In this lesson, we will cover the following concepts with the help of examples:

- Date and TimeDelta in Pandas
- Date Handling in Pandas
  * Extracting Components from Dates
- Timedelta in Pandas
  * Creating a Timedelta
  * Performing Arithmetic Operations
  * Resampling Time Series Data
- Categorical Data Handling
  * Creating a Categorical Variable
  * Counting Occurrences of Each Category
  * Creating Dummy Variables
  * Label Encoding

##  __1. Date and TimeDelta in Pandas__

In Pandas, the datetime module provides robust functionality for handling date and time data, while the timedelta class allows for convenient manipulation of time intervals. This combination is particularly useful for time-based analysis and working with temporal data in a DataFrame.

![image.png](attachment:88a45d36-de0a-4c61-a816-49f61fb1ae52.png)

## __2. Date Handling in Pandas__
#### Creating a Date Range:

- The date_range function is used to generate a sequence of dates within a specified range. 
- It is a powerful tool for creating time indices or date columns in a DataFrame. 
- The start and end parameters define the range, while freq determines the frequency, such as daily (D) or monthly (M).

In [None]:
import pandas as pd

# Generate a date range
date_range = pd.date_range(start='2023-01-01', end='2023-01-10', freq='D')
print(date_range)

### __2.1 Extracting Components from Dates__

Pandas provides the dt accessor to extract various components (Example: day, month, year) from a date column in a DataFrame. This is valuable for time-based analysis when specific date attributes need to be considered.

In [None]:
import pandas as pd

# Assuming 'df' is your DataFrame with a 'Date' column
data = {'Date': ['2023-01-01', '2023-02-15', '2023-03-20']}
df = pd.DataFrame(data)
df['Date'] = pd.to_datetime(df['Date']) # convert the string to date time data type

# Extracting day, month, and year information
df['Day'] = df['Date'].dt.day
df['Month'] = df['Date'].dt.month
df['Year'] = df['Date'].dt.year

# Displaying the DataFrame with extracted information
print(df[['Date', 'Day', 'Month', 'Year']])


In [None]:
6//5

In [None]:
0,1,2,3,4,5,6

In [None]:
# Extracting weekday and weekend information
df = pd.DataFrame({'Date': pd.date_range(start='2023-01-01', periods=5)})
df['Weekday'] = df['Date'].dt.weekday
df['IsWeekend'] = df['Date'].dt.weekday // 5 == 1
print(df[['Date', 'Weekday', 'IsWeekend']])

In [None]:
# Shifting dates forward or backward
df['Date'] = pd.to_datetime(df['Date'])

In [None]:
df.dtypes

In [None]:
df

In [None]:
df['Date'] + pd.Timedelta(days=2)

In [None]:
# Shifting dates forward or backward
df['Date'] = pd.to_datetime(df['Date'])
df['PreviousDate'] = df['Date'] - pd.Timedelta(days=1)
df['NextDate'] = df['Date'] + pd.Timedelta(days=1)
print(df[['Date', 'PreviousDate', 'NextDate']])

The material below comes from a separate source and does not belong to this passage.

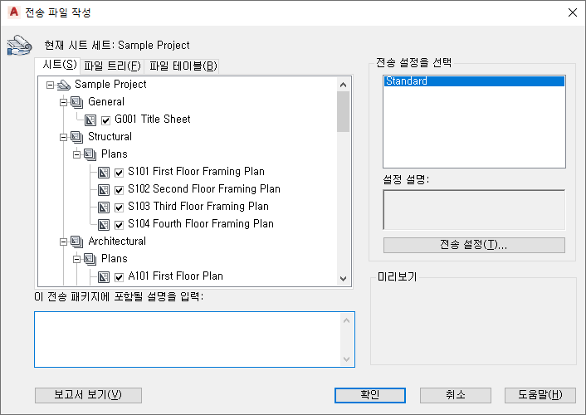Click the 보고서 보기(V) button

pos(88,395)
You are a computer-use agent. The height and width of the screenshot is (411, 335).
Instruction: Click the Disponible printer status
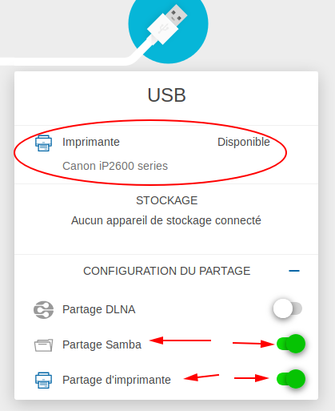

## __3. Timedelta in Pandas__
### __3.1 Creating a Timedelta__

- The Timedelta class in Pandas represents a duration or the difference between two dates or times. 
- It can be created by specifying the desired duration, such as days, hours, or minutes.

In [None]:
import pandas as pd

# Creating a timedelta of 3 days
delta = pd.Timedelta(days=3)

### __3.2 Performing Arithmetic Operations__

Timedelta objects can be used to perform arithmetic operations on dates. For example, adding a timedelta to a date results in a new date. This is useful for calculating future or past dates based on a given time interval.

In [None]:
# Performing arithmetic operations with timedeltas
df['Date'] = pd.to_datetime(df['Date'])
df['FutureDate'] = df['Date'] + pd.Timedelta(weeks=2, days=3, hours=12)
print(df[['Date', 'FutureDate']])

### __3.3 Resampling Time Series Data__

Time series data often comes with irregular time intervals. Resampling is the process of changing the frequency of the time series data, either by upsampling (increasing frequency) or downsampling (decreasing frequency).

In [None]:
df

In [None]:
# Resampling time series data
df_resampled = df.resample('M', on='Date').sum()
print(df_resampled)

## __4. Categorical Data Handling__

### __4.1 Creating a Categorical Variable__
Pandas provides the Categorical class to create a categorical variable. Categorical variables are useful when dealing with data that can be divided into distinct, non-numeric categories.

In [None]:
import pandas as pd

# Creating a categorical variable
categories = ['Low', 'Medium', 'High']
values = ['Low', 'Medium', 'High', 'Low', 'High']
cat_variable = pd.Categorical(values, categories=categories, ordered=True)
print(cat_variable)

### __4.2 Counting Occurrences of Each Category__
The value_counts() method is used to count the occurrences of each category in a categorical column of a DataFrame.

In [None]:
# Assuming 'df' is your DataFrame with a 'Category' column
df = pd.DataFrame({'Category': ['A', 'B', 'A', 'C', 'B', 'A']})

# Counting occurrences of each category
category_counts = df['Category'].value_counts()
print(category_counts)


In [None]:
df = pd.read_csv("HousePrices.csv")
df.head()

In [None]:
pd.get_dummies(df['city'],prefix='city')

### __4.3 Creating Dummy Variables__

When working with machine learning models or statistical analyses, creating dummy variables is often necessary to represent categorical data numerically. The get_dummies function accomplishes this by creating binary columns for each category.

In [None]:
# Assuming 'df' is your DataFrame with a 'Category' column
df = pd.DataFrame({'Category': ['A', 'B', 'A', 'C', 'B', 'A']})

# Creating dummy variables for categorical data
dummy_variables = pd.get_dummies(df['Category'], prefix='Category')
print(dummy_variables)


### __4.4 Label Encoding__

Another way to handle categorical data is through label encoding, where each category is assigned a unique numerical label. This is useful in scenarios where ordinal relationships exist between categories.

In [None]:
# Assuming 'df' is your DataFrame with a 'Category' column
df = pd.DataFrame({'Category': ['A', 'B', 'A', 'C', 'B', 'A']})

# Label Encoding
df['Category_LabelEncoded'] = df['Category'].astype('category').cat.codes
print(df[['Category', 'Category_LabelEncoded']])

# __Assisted Practice__

## __Problem Statement:__
Analyze the housing dataset with a focus on handling date and categorical data to gain insights into house sales over time and the influence of house characteristics on its price.

## __Steps to Perform:__
- Convert the __YearBuilt__ and __YearRenovated__ columns to datetime format (if not converted)
- Extract useful components from the date like the year, month, or day
- Calculate the time difference between the year the house was built and the year it was remodeled
- Perform necessary arithmetic operations
- Count the number of occurrences of each category in categorical features
- Create dummy variables for categorical variables